Quale prova provata questa che dimostra ancora una volta, in maniera ineludibile ed inequivocabile, che i mass-media di proprietà hanno una funzione fortissima nei confronti della politica, anche se l’uomo di Arcore ha sempre negato questa realtà riconducibile anche al conflitto di interessi che, ancor oggi, è solo sulla carta senza alcun provvedimento volto a risolvere il problema.

Io penso, pur senza nulla togliere a Feltri, peraltro un giornalista che sa rovesciare e giustificare anche certe verità dirottando spesso la pubblica opinione (i vari talk-show lo ricordano), che questo invito fatto da Alfano a Feltri, sia indice di lapalissiano fallimento del Pdl.

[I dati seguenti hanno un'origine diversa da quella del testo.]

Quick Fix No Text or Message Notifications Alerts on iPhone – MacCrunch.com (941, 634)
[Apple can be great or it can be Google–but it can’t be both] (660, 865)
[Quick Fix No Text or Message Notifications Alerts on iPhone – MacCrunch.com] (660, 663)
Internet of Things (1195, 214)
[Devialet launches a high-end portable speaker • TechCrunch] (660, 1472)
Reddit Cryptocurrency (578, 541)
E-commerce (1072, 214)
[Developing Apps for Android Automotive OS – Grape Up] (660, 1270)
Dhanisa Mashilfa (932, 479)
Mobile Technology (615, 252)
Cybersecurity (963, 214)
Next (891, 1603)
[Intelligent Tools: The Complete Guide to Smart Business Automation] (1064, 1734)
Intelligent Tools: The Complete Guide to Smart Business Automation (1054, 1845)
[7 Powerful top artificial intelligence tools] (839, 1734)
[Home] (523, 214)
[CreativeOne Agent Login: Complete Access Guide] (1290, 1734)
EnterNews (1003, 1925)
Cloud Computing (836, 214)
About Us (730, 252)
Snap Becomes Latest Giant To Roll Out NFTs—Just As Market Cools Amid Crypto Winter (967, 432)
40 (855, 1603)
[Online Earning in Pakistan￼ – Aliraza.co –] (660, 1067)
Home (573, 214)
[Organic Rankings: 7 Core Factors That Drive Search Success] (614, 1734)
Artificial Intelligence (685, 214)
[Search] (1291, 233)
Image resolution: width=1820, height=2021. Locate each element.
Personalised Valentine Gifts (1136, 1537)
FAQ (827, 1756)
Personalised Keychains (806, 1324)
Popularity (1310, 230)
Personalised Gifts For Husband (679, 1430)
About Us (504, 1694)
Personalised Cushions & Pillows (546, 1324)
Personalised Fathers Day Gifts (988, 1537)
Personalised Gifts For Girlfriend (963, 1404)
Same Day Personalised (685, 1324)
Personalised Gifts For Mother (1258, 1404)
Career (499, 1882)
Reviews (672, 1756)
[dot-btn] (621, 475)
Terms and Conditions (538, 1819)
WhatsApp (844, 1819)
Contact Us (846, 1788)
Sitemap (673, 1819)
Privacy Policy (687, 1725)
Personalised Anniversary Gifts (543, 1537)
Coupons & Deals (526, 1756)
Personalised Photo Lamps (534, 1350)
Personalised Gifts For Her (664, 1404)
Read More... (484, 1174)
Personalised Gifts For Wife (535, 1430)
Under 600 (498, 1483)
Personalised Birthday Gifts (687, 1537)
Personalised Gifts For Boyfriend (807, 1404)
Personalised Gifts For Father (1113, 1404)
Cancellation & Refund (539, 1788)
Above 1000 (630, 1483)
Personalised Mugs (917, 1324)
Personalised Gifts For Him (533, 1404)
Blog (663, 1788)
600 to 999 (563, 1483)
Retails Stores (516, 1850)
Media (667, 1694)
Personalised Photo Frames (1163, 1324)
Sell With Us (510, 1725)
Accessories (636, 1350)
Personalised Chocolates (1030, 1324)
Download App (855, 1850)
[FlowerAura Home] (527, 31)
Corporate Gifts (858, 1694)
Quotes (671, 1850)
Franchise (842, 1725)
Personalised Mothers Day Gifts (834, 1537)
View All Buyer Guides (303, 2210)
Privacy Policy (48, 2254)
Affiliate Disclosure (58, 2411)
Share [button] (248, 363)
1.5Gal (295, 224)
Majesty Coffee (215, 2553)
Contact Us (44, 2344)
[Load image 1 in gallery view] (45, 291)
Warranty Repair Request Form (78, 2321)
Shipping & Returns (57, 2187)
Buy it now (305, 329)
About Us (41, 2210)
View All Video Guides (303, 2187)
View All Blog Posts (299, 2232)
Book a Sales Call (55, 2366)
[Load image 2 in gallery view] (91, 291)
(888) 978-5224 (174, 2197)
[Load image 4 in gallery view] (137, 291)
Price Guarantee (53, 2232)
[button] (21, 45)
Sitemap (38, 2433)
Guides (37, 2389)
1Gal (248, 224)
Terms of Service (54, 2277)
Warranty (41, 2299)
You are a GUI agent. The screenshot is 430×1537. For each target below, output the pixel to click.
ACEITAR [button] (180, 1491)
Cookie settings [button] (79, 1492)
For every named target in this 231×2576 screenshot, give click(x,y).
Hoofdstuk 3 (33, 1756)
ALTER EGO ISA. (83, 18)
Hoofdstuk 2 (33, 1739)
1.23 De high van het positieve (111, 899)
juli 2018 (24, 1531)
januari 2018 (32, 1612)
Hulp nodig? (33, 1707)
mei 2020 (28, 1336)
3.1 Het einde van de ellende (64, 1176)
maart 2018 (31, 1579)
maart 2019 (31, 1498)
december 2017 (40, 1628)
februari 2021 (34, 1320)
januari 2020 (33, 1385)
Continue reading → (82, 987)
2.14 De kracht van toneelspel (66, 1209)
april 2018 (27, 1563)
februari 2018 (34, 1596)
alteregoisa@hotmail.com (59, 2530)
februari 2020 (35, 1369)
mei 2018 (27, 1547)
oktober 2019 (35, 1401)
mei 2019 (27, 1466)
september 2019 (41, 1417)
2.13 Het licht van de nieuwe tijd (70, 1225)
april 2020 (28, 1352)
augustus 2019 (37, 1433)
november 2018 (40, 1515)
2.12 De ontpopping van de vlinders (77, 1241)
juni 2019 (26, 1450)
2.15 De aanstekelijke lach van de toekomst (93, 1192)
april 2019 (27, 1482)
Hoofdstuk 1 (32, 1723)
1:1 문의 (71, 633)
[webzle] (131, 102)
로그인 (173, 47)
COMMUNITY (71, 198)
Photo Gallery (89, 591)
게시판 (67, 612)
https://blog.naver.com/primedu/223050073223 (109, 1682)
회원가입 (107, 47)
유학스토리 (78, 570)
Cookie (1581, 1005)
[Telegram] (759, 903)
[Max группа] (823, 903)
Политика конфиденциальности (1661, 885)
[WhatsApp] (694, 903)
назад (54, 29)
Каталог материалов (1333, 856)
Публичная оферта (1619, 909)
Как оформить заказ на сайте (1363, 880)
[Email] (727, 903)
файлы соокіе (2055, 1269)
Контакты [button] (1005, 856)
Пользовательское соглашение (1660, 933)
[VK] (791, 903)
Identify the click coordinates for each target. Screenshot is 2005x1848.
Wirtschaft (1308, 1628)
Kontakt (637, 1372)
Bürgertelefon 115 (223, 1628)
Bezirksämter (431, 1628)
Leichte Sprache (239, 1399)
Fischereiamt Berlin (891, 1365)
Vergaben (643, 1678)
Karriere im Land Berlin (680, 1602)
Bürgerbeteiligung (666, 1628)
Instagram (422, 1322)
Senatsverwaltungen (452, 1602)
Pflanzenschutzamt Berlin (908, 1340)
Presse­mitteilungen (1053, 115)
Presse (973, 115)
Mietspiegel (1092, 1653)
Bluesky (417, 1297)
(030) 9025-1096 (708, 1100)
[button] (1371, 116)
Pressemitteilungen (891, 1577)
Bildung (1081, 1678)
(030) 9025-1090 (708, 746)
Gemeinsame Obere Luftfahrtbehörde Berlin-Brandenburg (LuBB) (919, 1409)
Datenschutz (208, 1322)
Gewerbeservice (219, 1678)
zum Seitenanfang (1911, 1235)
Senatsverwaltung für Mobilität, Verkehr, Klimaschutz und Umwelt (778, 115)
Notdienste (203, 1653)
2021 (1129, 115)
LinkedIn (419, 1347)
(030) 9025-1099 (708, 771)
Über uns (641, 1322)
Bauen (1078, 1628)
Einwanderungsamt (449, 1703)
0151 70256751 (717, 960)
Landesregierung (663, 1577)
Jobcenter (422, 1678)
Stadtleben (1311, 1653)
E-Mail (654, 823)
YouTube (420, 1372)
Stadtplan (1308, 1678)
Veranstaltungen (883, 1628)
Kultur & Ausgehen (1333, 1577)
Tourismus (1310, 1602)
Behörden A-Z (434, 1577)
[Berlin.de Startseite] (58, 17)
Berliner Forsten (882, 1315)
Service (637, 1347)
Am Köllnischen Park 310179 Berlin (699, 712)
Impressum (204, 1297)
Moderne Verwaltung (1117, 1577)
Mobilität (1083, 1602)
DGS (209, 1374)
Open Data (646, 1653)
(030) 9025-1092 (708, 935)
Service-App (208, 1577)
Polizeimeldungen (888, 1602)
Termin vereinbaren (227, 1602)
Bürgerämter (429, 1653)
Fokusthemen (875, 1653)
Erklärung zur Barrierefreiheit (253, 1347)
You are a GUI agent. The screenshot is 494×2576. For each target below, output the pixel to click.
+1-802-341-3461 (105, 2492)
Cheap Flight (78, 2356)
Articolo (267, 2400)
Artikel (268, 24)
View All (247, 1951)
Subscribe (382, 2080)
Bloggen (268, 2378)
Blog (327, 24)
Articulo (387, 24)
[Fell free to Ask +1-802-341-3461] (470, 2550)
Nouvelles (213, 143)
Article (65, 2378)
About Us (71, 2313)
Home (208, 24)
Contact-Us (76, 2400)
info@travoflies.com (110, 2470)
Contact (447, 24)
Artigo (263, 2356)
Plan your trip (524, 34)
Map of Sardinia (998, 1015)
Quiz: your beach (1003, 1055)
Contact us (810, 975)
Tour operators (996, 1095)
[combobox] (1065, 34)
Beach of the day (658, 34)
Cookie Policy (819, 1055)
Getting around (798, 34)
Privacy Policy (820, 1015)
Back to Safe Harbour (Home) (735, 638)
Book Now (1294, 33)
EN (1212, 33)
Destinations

Come dire: tentiamo con l’ultima cartuccia.

Se mi è consentita una critica sulla produzione giornalistica del prossimo “politico” molto presumibilmente invitato ad Arcore in veste diversa dal giornalista, dico senza mezzi termini che non ricordo, nemmeno una sola volta, che questo giornalista non sia stato velenoso nei suoi pezzi, con ingredienti molto pesanti anche per la democrazia, circostanze tutte che, ove venisse pure lui immesso nel mercato della politica, il clima litigioso di tipo berlusconiano, ritornerebbe a galla e, con esso, anche la ingovernabilità.

“Meglio sarebbe che non ti avessi mai amato ”, è il testo di una canzone di F. De Andrè, con cui mi viene spontaneo chiudere questo mio pensiero, con un accostamento non proprio felice, ma sicuramente riconducibile ed in linea con l’apertura del pezzo, riferendomi all’amore spezzato fra Lega e Pdl, che doveva essere eterno ! Suggerisco pertanto ad Alfano di pensarci bene prima di dover ri- cantare, in coro con il suo capo, la canzone di De Andrè.